For emissions factors, we're going to use the European Energy Agency data in addition to the US EPA EGrid database. Although the European database is only at the country-level, because the countries themselves are smaller, it's probably comparable in granularity to the US database, which breaks down to the state- and ISO-level. We had also hoped to get data for India, but it seems that similar data just for utility emissions is not available.
Then we talked about where to store the emissions factors. Although OrbitDB is a promising decentralized database, it seemed it would take quite a bit of work to set up. Given that they're very far from a 1.0 release, we thought for now we would share an Amazon dynamodb instance among the nodes. However, I've left this JIRA task open for anyone who's interested in or familiar with OrbitDB.
Finally we talked about where to store the documents, such as utility bills, proving the utility data on the ledger is correct. We considered these approaches:
- Each node stores just a hash of the document on the ledger and then the document wherever it chooses – ie local serverless or cloud s3 of its own set up. The node could be requested to present a document, which could be checked against the hash. However, the node could lose the document.

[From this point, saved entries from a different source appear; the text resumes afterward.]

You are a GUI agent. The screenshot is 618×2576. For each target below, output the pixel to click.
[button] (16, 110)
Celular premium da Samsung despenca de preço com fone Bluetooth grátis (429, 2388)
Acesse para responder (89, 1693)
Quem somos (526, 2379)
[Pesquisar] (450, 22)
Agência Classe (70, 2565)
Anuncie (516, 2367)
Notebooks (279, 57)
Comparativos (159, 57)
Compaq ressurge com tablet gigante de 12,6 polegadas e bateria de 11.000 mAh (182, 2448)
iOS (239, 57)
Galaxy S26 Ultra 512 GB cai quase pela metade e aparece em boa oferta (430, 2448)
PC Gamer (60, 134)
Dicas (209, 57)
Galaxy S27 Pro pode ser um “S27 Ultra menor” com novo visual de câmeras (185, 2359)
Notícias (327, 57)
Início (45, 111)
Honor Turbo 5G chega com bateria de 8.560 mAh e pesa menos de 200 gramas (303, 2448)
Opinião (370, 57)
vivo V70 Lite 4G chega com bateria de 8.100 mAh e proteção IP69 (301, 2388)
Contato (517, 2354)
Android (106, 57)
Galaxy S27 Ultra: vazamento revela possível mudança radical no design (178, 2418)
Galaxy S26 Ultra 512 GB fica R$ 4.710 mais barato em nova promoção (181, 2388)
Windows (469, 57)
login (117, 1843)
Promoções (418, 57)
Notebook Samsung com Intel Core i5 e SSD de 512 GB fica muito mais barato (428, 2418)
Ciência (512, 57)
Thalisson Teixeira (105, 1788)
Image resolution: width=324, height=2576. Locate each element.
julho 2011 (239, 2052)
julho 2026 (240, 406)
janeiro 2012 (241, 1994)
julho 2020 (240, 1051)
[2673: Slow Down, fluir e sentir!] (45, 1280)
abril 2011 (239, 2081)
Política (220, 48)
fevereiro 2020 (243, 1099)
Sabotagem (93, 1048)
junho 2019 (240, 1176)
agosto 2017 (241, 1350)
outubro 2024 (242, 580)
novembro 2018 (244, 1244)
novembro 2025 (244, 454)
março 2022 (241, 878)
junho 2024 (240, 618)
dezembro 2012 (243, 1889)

- All documents are stored on a centralized S3 repository, shared by all the nodes.
- All documents are encrypted and stored on IPFS and available to all nodes.
- Using a private data collection in Fabric.
The problem is that GDPR requires that the documents should be deletable, and no identifiable information should be stored. This seems to rule out IPFS as it is a permanent archive. Storing the document in some way on a centralized S3 repository or in some way across the ledger also presents problems with GDPR compliance: Some of the parties may not be subject to GDPR and therefore not necessarily responsive to GDPR requests to delete data. Furthermore, there may be data regulations in other countries, and it would become very complicated if all nodes had to adhere to all the other nodes' regulations. Therefore, we decided the cleanest way for now is to store only the hash on the ledger and let each node store the documents according to its regulations.
Vatsal then shared an interesting project called Blockstack and XODrive, which is a way to store data locally but share them across a network. I've created a JIRA task to research this solution.
Related to this is the question: Are utility account numbers "identifiable information"? It seems the answer is "NO" since you cannot get additional information from someone with just their account number.